# BRIEF
Copy the data below verbatim, starting at the line containing "coordinates (24, 242)." and continuing through the line containing "pyautogui.click(x=533, y=386)", both included.

***

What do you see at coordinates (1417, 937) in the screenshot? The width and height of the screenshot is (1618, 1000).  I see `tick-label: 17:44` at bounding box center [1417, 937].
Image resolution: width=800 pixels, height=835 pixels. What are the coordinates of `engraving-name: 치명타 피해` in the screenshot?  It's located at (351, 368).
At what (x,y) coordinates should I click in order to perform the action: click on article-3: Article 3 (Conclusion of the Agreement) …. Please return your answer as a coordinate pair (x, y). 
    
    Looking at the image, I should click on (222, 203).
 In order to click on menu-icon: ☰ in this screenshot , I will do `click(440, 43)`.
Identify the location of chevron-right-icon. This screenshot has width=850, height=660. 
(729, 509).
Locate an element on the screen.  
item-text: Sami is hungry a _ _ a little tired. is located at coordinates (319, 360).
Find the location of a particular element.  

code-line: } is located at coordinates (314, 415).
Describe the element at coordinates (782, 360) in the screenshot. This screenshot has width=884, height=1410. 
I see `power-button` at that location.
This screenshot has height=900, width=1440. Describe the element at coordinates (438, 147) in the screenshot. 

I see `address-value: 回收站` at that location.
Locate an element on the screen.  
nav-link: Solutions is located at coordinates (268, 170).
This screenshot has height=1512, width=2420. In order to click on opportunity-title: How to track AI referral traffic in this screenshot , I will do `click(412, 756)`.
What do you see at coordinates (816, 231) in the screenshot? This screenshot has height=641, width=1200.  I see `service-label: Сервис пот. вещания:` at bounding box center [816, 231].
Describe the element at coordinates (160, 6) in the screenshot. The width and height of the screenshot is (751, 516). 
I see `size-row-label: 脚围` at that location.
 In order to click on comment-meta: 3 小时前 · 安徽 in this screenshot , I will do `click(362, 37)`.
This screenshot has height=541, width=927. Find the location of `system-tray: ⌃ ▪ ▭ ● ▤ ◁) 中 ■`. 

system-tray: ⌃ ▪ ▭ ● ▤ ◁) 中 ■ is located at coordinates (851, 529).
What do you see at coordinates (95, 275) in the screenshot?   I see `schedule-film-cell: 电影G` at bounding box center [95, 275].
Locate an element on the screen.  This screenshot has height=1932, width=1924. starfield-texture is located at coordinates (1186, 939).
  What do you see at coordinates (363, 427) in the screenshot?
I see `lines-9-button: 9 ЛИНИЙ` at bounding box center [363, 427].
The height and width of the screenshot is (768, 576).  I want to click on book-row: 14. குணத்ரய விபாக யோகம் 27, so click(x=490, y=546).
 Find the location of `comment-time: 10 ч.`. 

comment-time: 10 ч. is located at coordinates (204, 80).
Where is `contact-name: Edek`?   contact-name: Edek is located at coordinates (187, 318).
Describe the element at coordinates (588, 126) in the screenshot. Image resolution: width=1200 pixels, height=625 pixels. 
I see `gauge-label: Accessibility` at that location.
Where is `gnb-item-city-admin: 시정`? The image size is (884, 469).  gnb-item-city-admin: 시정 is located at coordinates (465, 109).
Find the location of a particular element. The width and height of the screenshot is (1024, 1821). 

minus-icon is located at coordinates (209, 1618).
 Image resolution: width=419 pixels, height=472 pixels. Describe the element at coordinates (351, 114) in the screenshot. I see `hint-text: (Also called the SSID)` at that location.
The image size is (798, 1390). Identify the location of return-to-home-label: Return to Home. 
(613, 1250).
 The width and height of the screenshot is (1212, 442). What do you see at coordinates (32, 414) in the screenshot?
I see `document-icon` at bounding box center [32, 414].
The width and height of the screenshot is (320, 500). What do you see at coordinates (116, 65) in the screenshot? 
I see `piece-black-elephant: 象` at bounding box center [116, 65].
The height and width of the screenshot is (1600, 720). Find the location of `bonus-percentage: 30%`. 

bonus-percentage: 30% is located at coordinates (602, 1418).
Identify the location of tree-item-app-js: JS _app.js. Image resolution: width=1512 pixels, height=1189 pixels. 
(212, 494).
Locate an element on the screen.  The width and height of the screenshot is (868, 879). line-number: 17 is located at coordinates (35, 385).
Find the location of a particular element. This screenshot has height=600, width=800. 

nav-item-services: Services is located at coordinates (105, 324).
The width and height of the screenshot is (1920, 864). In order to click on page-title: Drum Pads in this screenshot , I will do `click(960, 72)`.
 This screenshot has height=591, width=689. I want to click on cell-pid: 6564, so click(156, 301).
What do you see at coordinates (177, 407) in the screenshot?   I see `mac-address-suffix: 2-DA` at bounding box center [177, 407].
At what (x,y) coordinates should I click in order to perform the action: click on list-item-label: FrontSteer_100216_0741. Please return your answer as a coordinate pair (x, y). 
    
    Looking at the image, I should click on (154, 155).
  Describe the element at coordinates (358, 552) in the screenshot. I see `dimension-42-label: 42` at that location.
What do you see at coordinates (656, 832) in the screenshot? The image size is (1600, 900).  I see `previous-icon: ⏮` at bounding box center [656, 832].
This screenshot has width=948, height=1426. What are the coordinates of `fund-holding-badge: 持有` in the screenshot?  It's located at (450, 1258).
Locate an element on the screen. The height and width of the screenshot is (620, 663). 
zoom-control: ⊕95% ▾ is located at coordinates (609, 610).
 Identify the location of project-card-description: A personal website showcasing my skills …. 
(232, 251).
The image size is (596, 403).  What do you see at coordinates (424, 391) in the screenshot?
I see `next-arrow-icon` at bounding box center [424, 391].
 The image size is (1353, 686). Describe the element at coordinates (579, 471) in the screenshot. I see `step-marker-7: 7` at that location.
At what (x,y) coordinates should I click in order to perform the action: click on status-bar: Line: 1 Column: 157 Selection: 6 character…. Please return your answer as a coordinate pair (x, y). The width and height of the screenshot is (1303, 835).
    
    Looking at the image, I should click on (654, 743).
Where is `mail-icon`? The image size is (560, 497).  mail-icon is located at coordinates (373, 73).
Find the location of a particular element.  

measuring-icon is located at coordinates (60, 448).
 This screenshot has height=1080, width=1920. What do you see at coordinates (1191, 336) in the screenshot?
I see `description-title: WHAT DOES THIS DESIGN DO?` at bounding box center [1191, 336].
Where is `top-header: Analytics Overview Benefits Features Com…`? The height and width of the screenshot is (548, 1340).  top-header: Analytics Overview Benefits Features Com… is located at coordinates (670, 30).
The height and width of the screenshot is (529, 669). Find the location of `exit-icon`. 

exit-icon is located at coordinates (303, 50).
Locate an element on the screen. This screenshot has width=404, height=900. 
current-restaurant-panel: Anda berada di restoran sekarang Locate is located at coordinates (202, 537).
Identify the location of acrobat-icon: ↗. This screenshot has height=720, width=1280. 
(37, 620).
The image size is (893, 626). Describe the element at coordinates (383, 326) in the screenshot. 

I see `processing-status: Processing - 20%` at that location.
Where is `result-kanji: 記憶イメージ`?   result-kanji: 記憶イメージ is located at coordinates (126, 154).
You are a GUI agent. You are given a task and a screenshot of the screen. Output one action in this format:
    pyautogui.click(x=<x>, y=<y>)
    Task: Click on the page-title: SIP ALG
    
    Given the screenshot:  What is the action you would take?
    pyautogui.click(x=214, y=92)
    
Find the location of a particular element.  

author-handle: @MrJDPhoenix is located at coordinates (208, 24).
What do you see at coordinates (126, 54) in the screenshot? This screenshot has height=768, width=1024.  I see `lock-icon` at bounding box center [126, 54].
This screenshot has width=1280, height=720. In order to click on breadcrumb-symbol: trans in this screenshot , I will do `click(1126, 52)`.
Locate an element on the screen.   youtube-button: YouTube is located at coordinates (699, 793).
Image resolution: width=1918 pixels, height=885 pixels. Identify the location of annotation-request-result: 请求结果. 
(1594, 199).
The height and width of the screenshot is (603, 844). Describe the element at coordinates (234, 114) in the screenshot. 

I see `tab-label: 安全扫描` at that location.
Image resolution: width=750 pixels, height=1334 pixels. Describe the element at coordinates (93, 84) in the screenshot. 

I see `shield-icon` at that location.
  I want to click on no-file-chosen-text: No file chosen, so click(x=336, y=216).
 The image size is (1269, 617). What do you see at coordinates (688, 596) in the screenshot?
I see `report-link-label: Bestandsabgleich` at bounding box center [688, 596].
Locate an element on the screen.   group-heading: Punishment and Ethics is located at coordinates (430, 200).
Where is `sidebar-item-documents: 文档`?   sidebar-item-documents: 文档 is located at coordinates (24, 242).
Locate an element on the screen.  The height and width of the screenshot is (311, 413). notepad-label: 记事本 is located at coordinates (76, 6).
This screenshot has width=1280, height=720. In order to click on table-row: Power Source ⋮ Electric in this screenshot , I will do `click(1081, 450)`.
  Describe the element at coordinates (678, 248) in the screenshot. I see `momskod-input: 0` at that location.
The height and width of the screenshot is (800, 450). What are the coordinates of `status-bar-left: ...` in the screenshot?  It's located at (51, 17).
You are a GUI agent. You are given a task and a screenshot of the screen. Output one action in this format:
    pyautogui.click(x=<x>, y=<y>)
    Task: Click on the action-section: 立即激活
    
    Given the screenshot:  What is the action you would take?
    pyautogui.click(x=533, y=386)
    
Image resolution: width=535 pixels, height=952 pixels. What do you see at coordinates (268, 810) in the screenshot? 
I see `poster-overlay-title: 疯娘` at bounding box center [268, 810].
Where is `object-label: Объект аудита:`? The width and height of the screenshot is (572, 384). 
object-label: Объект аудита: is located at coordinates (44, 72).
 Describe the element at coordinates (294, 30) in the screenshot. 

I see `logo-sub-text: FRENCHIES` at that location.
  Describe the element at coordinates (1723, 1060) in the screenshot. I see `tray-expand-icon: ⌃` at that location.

***

# YOUR SOLUTION
Where is `sidebar-item-documents: 文档`?   sidebar-item-documents: 文档 is located at coordinates (24, 242).
Locate an element on the screen.  The height and width of the screenshot is (311, 413). notepad-label: 记事本 is located at coordinates (76, 6).
This screenshot has width=1280, height=720. In order to click on table-row: Power Source ⋮ Electric in this screenshot , I will do `click(1081, 450)`.
  Describe the element at coordinates (678, 248) in the screenshot. I see `momskod-input: 0` at that location.
The height and width of the screenshot is (800, 450). What are the coordinates of `status-bar-left: ...` in the screenshot?  It's located at (51, 17).
You are a GUI agent. You are given a task and a screenshot of the screen. Output one action in this format:
    pyautogui.click(x=<x>, y=<y>)
    Task: Click on the action-section: 立即激活
    
    Given the screenshot:  What is the action you would take?
    pyautogui.click(x=533, y=386)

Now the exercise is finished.